Re: Moratorium on new patch acceptance

Raghavendra Gowdappa <rgowdapp@xxxxxxxxxx> · Tue, 19 May 2015 02:51:54 -0400 (EDT)

----- Original Message -----
> From: "Raghavendra Gowdappa" <rgowdapp@xxxxxxxxxx>
> To: "Shyam" <srangana@xxxxxxxxxx>
> Cc: gluster-devel@xxxxxxxxxxx
> Sent: Tuesday, May 19, 2015 11:49:56 AM
> Subject: Re:  Moratorium on new patch acceptance
> 
> 
> 
> ----- Original Message -----
> > From: "Raghavendra Gowdappa" <rgowdapp@xxxxxxxxxx>
> > To: "Shyam" <srangana@xxxxxxxxxx>
> > Cc: gluster-devel@xxxxxxxxxxx
> > Sent: Tuesday, May 19, 2015 11:46:19 AM
> > Subject: Re:  Moratorium on new patch acceptance
> > 
> > 
> > 
> > ----- Original Message -----
> > > From: "Shyam" <srangana@xxxxxxxxxx>
> > > To: gluster-devel@xxxxxxxxxxx
> > > Sent: Tuesday, May 19, 2015 6:13:06 AM
> > > Subject: Re:  Moratorium on new patch acceptance
> > > 
> > > On 05/18/2015 07:05 PM, Shyam wrote:
> > > > On 05/18/2015 03:49 PM, Shyam wrote:
> > > >> On 05/18/2015 10:33 AM, Vijay Bellur wrote:
> > > >>
> > > >> The etherpad did not call out, ./tests/bugs/distribute/bug-1161156.t
> > > >> which did not have an owner, and so I took a stab at it and below are
> > > >> the results.
> > > >>
> > > >> I also think failure in ./tests/bugs/quota/bug-1038598.t is the same
> > > >> as
> > > >> the observation below.
> > > >>
> > > >> NOTE: Anyone with better knowledge of Quota can possibly chip in as to
> > > >> what should we expect in this case and how to correct the expectation
> > > >> from these test cases.
> > > >>
> > > >> (Details of ./tests/bugs/distribute/bug-1161156.t)
> > > >> 1) Failure is in TEST #20
> > > >>     Failed line: TEST ! dd if=/dev/zero of=$N0/$mydir/newfile_2 bs=1k
> > > >> count=10240 conv=fdatasync
> > > >>
> > > >> 2) The above line is expected to fail (i.e dd is expected to fail) as,
> > > >> the set quota is 20MB and we are attempting to exceed it by another
> > > >> 5MB
> > > >> at this point in the test case.
> > > >>
> > > >> 3) The failure is easily reproducible in my laptop, 2/10 times
> > > >>
> > > >> 4) On debugging, I see that when the above dd succeeds (or the test
> > > >> fails, which means dd succeeded in writing more than the set quota),
> > > >> there are no write errors from the bricks or any errors on the final
> > > >> COMMIT RPC call to NFS.
> > > >>
> > > >> As a result the expectation of this test fails.
> > > >>
> > > >> NOTE: Sometimes there is a write failure from one of the bricks (the
> > > >> above test uses AFR as well), but AFR self healing kicks in and fixes
> > > >> the problem, as expected, as the write succeeded on one of the
> > > >> replicas.
> > > >> I add this observation, as the failed regression run logs, has some
> > > >> EDQUOT errors reported in the client xlator, but only from one of the
> > > >> client bricks, and there are further AFR self heal logs noted in the
> > > >> logs.
> > > >>
> > > >> 5) When the test case succeeds the writes fail with EDQUOT as
> > > >> expected.
> > > >> There are times when the quota is exceeded by say 1MB - 4.8MB, but the
> > > >> test case still passes.
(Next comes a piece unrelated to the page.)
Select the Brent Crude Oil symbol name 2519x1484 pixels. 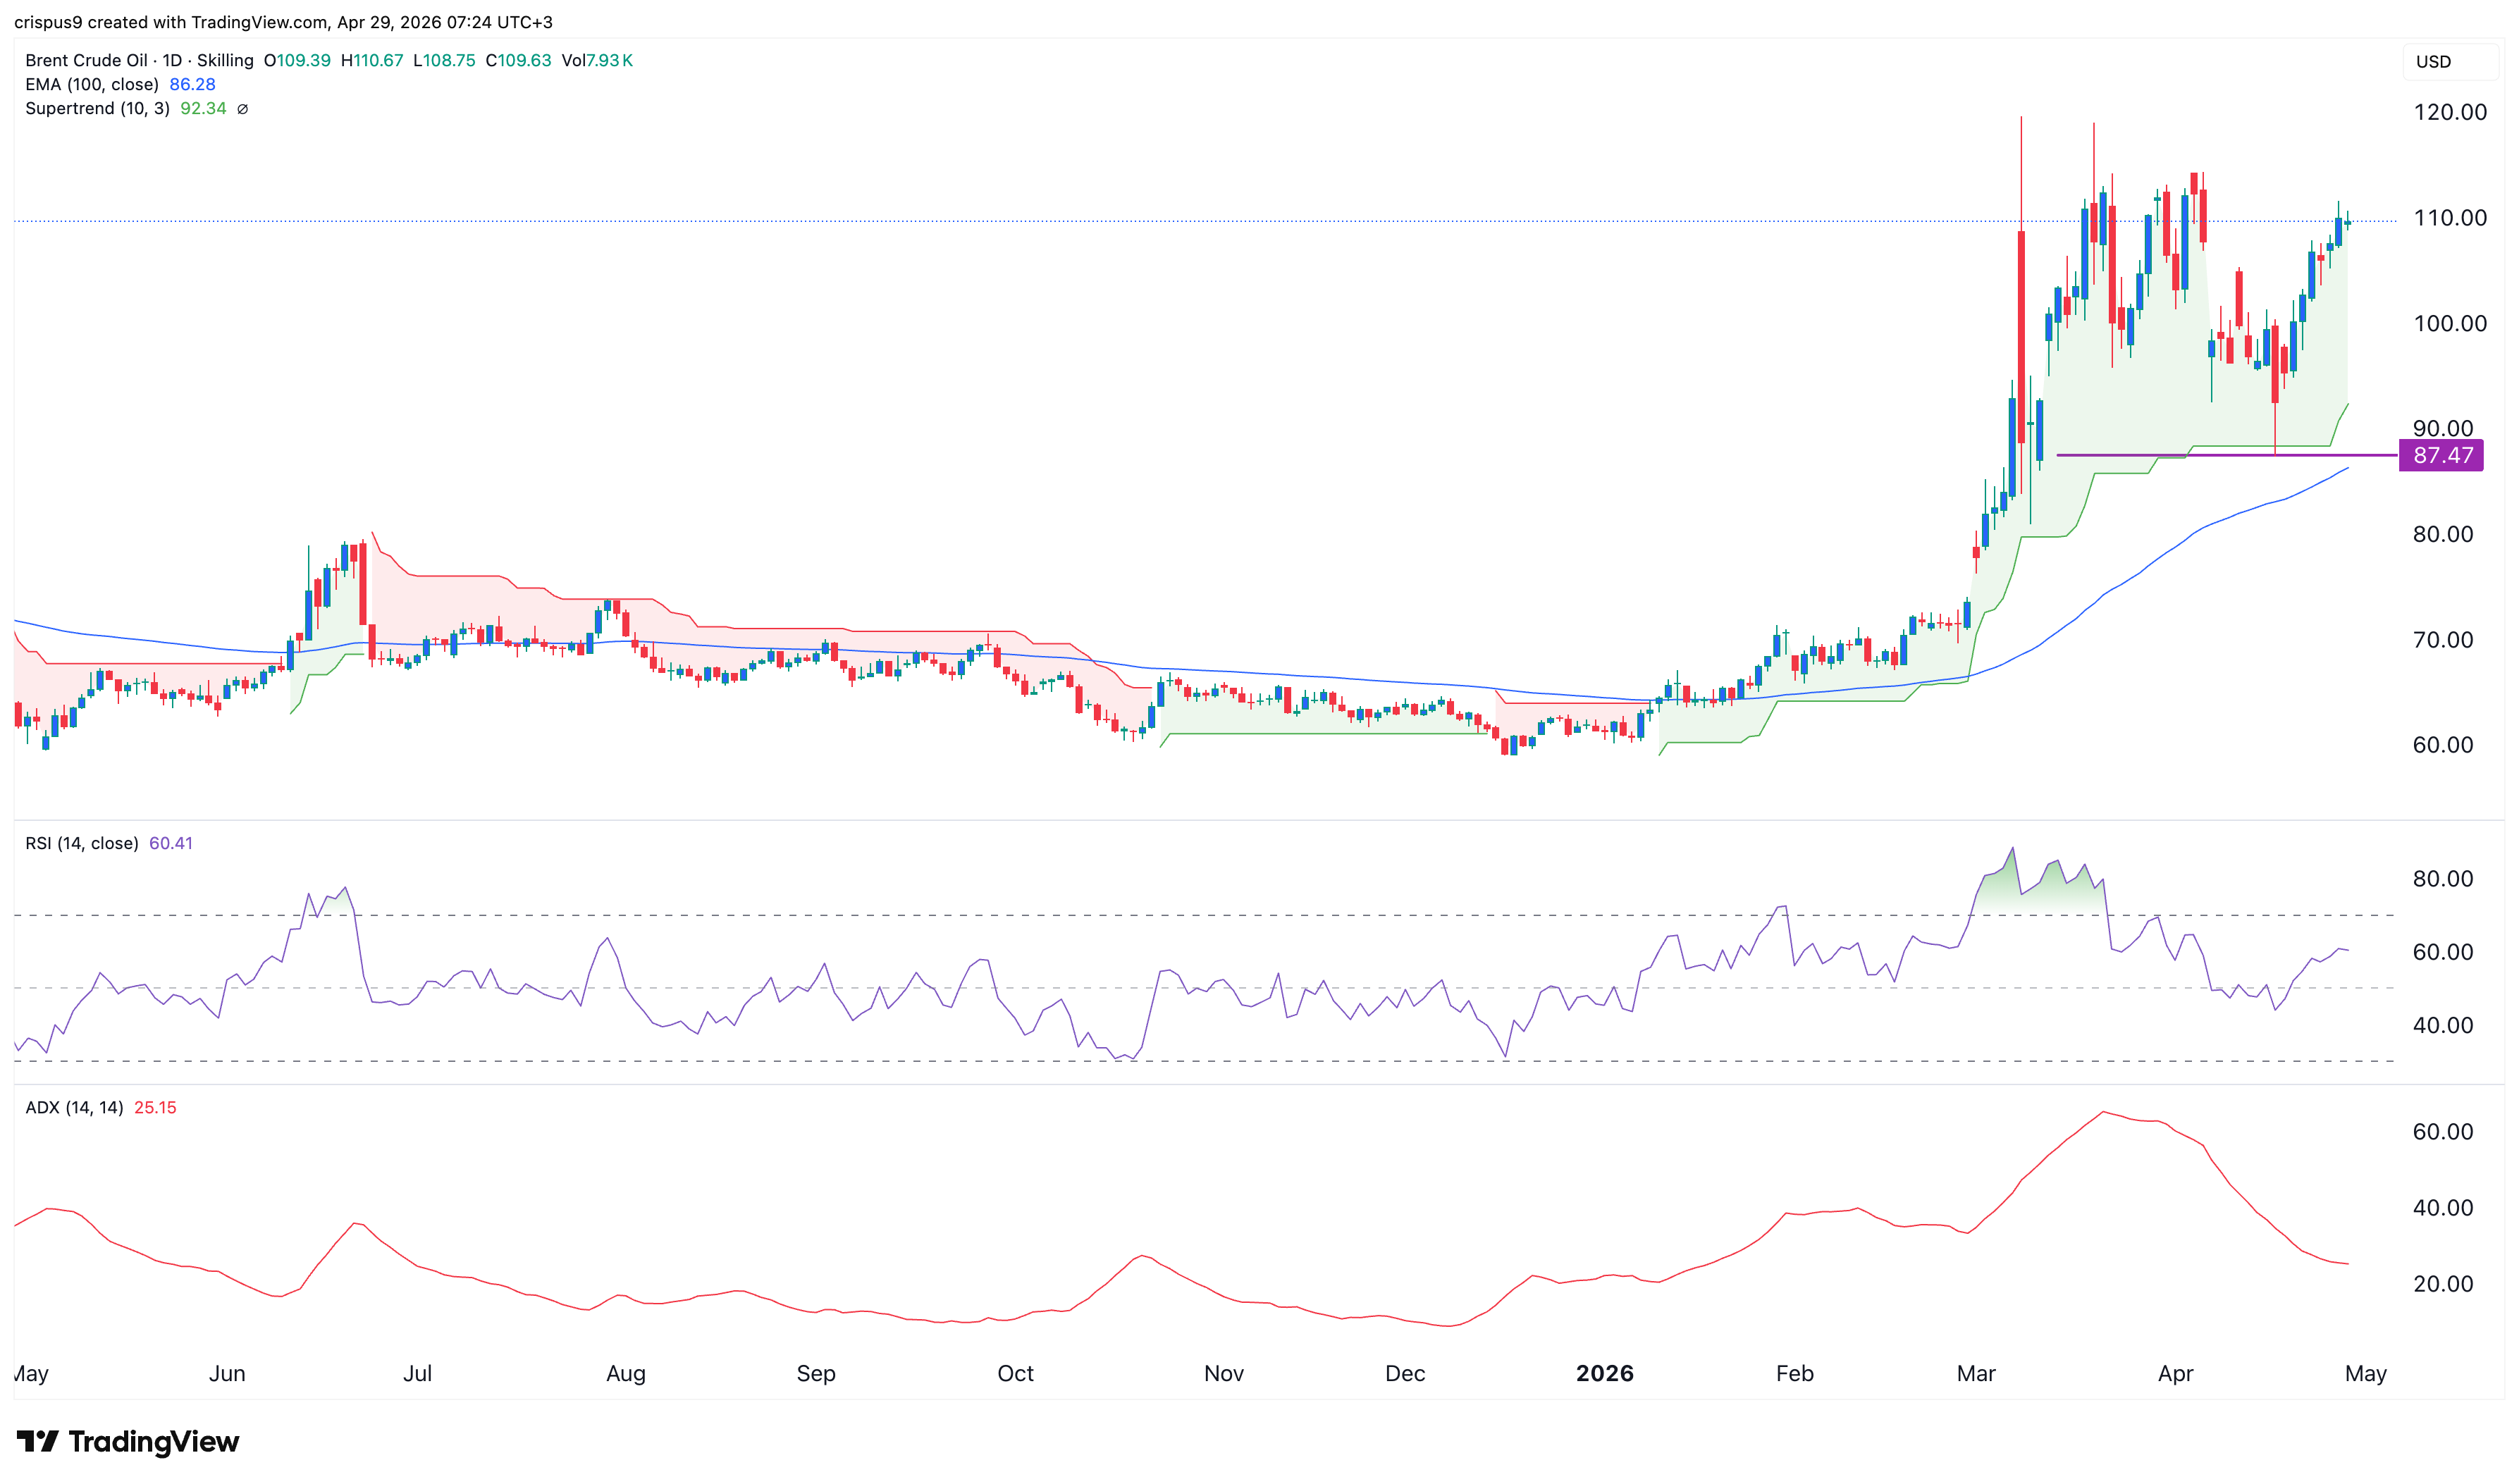pyautogui.click(x=85, y=60)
Which means that, if we were to try to exceed
> > > >> the quota by 1MB (instead of the 5MB as in the test case), this test
> > > >> case may fail always.
> > > >
> > > > Here is why I think this passes by quota sometime and not others making
> > > > this and the other test case mentioned below spurious.
> > > > - Each write is 256K from the client (that is what is sent over the
> > > > wire)
> > > > - If more IO was queued by io-threads after passing quota checks, which
> > > > in this 5MB case requires >20 IOs to be queued (16 IOs could be active
> > > > in io-threads itself), we could end up writing more than the quota
> > > > amount
> > > >
> > > > So, if quota checks to see if a write is violating the quota, and let's
> > > > it through, and updates on the UNWIND the space used for future checks,
> > > > we could have more IO outstanding than what the quota allows, and as a
> > > > result allow such a larger write to pass through, considering IO
> > > > threads
> > > > queue and active IOs as well. Would this be a fair assumption of how
> > > > quota works?
> > 
> > Yes, this is a possible scenario. There is a finite time window between,
> > 
> > 1. Querying the size of a directory. In other words checking whether
> > current
> > write can be allowed
> > 2. The "effect" of this write getting reflected in size of all the parent
> > directories of a file till root
> > 
> > If 1 and 2 were atomic, another parallel write which could've exceed the
> > quota-limit could not have slipped through. Unfortunately, in the current
> > scheme of things they are not atomic. Now there can be parallel writes in
> > this test case because of nfs-client and/or glusterfs write-back (though
> > we've one single threaded application - dd - running). One way of testing
> > this hypothesis is to disable nfs and glusterfs write-back and run the same
> > (unmodified) test and the test should succeed always (dd should fail). To
> > disable write-back in nfs you can use noac option while mounting.
> > 
> > The situation becomes worse in real-life scenarios because of parallelism
> > involved at many layers:
> > 
> > 1. multiple applications, each possibly being multithreaded writing to
> > possibly many/or single file(s) in a quota subtree
> > 2. write-back in NFS-client and glusterfs
> > 3. Multiple bricks holding files of a quota-subtree. Each brick processing
> > simultaneously many write requests through io-threads.
> 
> 4. Background accounting of directory sizes _after_ a write is complete.
> 
> > 
> > I've tried in past to fix the issue, though unsuccessfully. It seems to me
> > that one effective strategy is to make enforcement and updation of size of
> > parents atomic. But if we do that we end up adding latency of accounting to
> > latency of fop. Other options can be explored. But, our Quota functionality
> > requirements allow a buffer of 10% while enforcing limits. So, this issue
> > has not been high on our priority list till now. So, our tests should also
> > expect failures allowing for this 10% buffer.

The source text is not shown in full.